Facebook is full of AI slop. X is full of “free thinkers” peddling conspiracies. Google’s search results are telling us to eat rocks. More and more, it feels like the internet has gone bad. There’s an increasingly popular theory about why: “enshittification.” The term, coined in 2022 by the author, journalist and activist Cory Doctorow, refers broadly to the deterioration of services (especially online) as a result of giant companies extracting maximum profits from their customers. In a 2023 essay for Wired, Doctorow laid out the basic arc of enshittification, or the process by which platforms die. “First, they are good to their users; then they abuse their users to make things better for their business customers; finally, they abuse those business customers to claw back all the value for themselves.
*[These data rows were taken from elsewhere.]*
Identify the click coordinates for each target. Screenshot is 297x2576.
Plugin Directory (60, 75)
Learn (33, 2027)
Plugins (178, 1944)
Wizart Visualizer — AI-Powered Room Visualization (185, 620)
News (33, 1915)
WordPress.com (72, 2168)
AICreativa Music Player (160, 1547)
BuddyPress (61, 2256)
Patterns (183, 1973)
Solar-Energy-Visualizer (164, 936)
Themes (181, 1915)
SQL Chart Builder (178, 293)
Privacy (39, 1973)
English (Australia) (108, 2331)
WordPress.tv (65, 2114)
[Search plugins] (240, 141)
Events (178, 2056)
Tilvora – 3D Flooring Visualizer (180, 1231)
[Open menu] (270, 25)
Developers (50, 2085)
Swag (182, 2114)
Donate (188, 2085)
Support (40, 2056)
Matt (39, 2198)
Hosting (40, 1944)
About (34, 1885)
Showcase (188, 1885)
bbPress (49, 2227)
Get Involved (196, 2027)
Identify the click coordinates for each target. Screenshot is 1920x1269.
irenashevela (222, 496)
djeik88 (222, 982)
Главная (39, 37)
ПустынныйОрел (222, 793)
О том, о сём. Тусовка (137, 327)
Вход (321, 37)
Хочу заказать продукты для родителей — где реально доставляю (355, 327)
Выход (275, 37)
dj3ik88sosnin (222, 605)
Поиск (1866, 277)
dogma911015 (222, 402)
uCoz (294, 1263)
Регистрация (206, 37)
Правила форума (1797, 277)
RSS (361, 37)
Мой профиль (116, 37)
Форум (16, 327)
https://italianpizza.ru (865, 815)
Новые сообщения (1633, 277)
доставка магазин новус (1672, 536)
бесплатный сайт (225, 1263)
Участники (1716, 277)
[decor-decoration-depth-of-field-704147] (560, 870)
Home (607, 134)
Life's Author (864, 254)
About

Then, they die.” In other words: Products are good when they first hit the market, because companies need to lock in as many consumers as they can to achieve the huge scale they desire. Once everyone’s using the product, the company refocuses on creating value for business partners, padding its profit margins and letting the product corrode. Eventually, the company maxes out what it can extract from its business partners, too, and the whole thing fades into obsolescence. Once you wrap your head around the idea, you start to see enshittification all around — not only online, but across the economy, in services that have been picked over by private equity (vet clinics, nursing homes, prisons, countless other industries) or in the products peddled by highly concentrated industries. The Australian dictionary Macquarie even crowned it the 2024 word of the year, noting its power to capture “what many of us feel is happening to the world and to so many aspects of our lives at the moment.”